A fim de “chegar a outro universo (um “nicho de mercado”) de conhecedores e apreciadores”, um senhor muito culto e útil à sociedade acaba de dar à estampa uma “tradução” dos “Lusíadas” em “língua” mirandesa.
Isto porque “há milhares de mirandeses que ao longo de centenas de anos continuam a falar mirandês”.
Notável. Não sei quantos “milhares” (mesmo contando com os mortos) de pessoas falam essa corruptela do português, nem jamais ouvi, mesmo na terra deles, tal falar.
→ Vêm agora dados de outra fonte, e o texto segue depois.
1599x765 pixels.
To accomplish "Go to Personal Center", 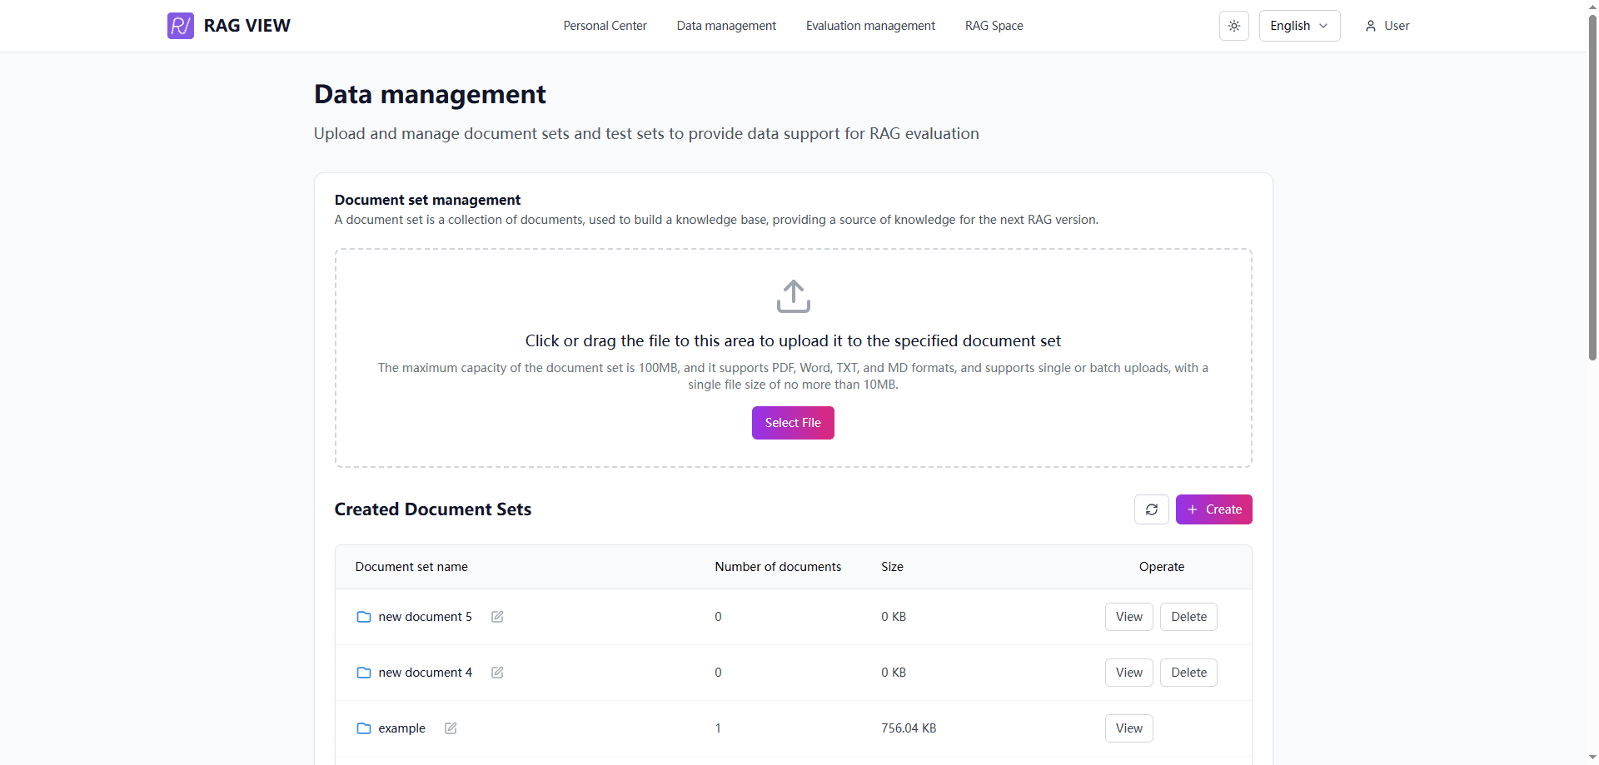I will coord(605,25).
Presumo que os “milhares” sejam meia dúzia de carolas, que têm todo o direito de o ser e de falar como quiserem, mas que estão longe de constituir o tal proclamado “universo”. Menos ainda um “nicho de mercado”.
Dando de barato o direito de cada um falar como entender, erigir em “língua” um português pessimamente falado não será a mais louvável das actividades.
Corrompe-se a língua portuguesa, “traduzindo-a” para aquele pobre dialecto, de que não se conhece a gramática nem o “dicionário”, nem jamais foi instrumento de qualquer obra, literária ou oral, digna de nota.
Estropiar uma língua a favor de quem a trata com os pés, seria coisa ridícula se não fosse grave.